I considered Amna’s observation. I added, all the various online platforms, aggregating into our online “personas” (or doubles) always reminds me of the Harry Potter concept of horcruxes. I’m sure you’ve read Harry Potter by now. You know how Voldemort uses horcruxes to sliver himself to pieces? He can never die as long as at least one piece lives? Sometimes I imagine my horcruxes are my email, blog, instagram, reddit history, old Twitter page, website, THIS project etc….

My junior year in high school I went through a period urgently exploring this theme: would I be satisfied if I made incredibly moving art but never got credit for it? I don’t know where the question came from or why I cared so much about it. At the time I decided yes I’d still be satisfied. But I couldn’t really tell you how I landed on that answer. Today I think I feel about the same. Of course, as an artist, it always feels validating to be seen for my work. But I guess it feels more validating to know the work is seen itself, not that I am…hiding behind it and all.

Anyway. I’ve had the idea to write something just for strangers for a while (since my junior year of high school it seems?). The bee really got in my bonnet in December. A friend of mine had a story idea that I loved. I encouraged her to write it, but she said she never finishes anything. She said if anyone (we were at a big table) wanted to make it happen and toss her a credit, go ahead! I followed up with her a few weeks later, expressing I’d love to take a crack at it. She was jazzed. I spent a week on a draft and sent it to her. She read the piece and wrote back with only criticism, said now that she’d read my version, she wanted to write the idea on her own after all. Pretty gnarly behavior for one writer to inflict on another, but that’s collaboration. You gotta kiss some frogs, or whatever. But I won’t be reaching out to her…uh…literally ever again! Not sure why I wanted to tell you this petty drama, Stacey. Maybe because petty drama, for better or worse, seems to be part of the creative process. And if petty drama is part of the creative process, and if you and I might be collaborators…we should beware petty drama.

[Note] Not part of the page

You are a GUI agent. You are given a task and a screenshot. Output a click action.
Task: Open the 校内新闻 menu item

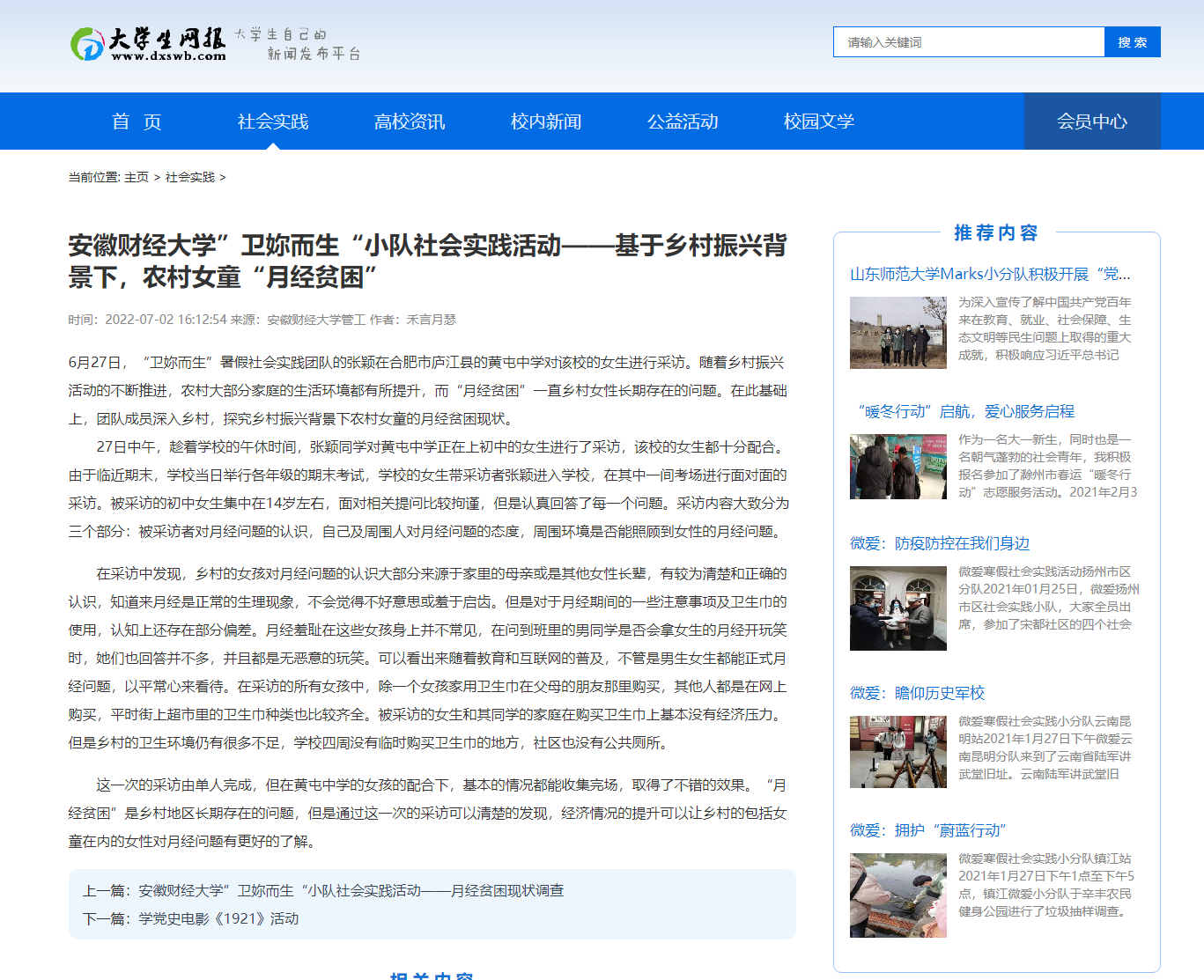click(546, 122)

So it took me a few months, but I finally got an idea I liked more than my friend’s. A short story inspired by Ursula K Le Guin’s short story “The Ones Who Walk Away from Omelas.” Le Guin’s piece has been a sacred text since I was a teen, but lately it feels cosmically applicable to this exact moment in time.

I got the idea for the story a month or so ago, let it simmer in my brain for a while, then finally wrote a draft pretty quickly a couple weeks ago. I re-read several times, revising and tweaking–but I didn’t have to go TOO hard. The project was supposed to feed my soul and maybe the soul of at least one other person, so perfectionism need not apply.

As the story is about liberation, I decided to distribute the piece on May Day. I made sure the story was 2-pages, so it could be printed as a single sheet of paper. I sent in for 40 copies at my local printer shop, picked them up Tuesday. Thursday morning I was up at 6, pulled on a hoody, grabbed a roll of masking tape, and hit the pavement.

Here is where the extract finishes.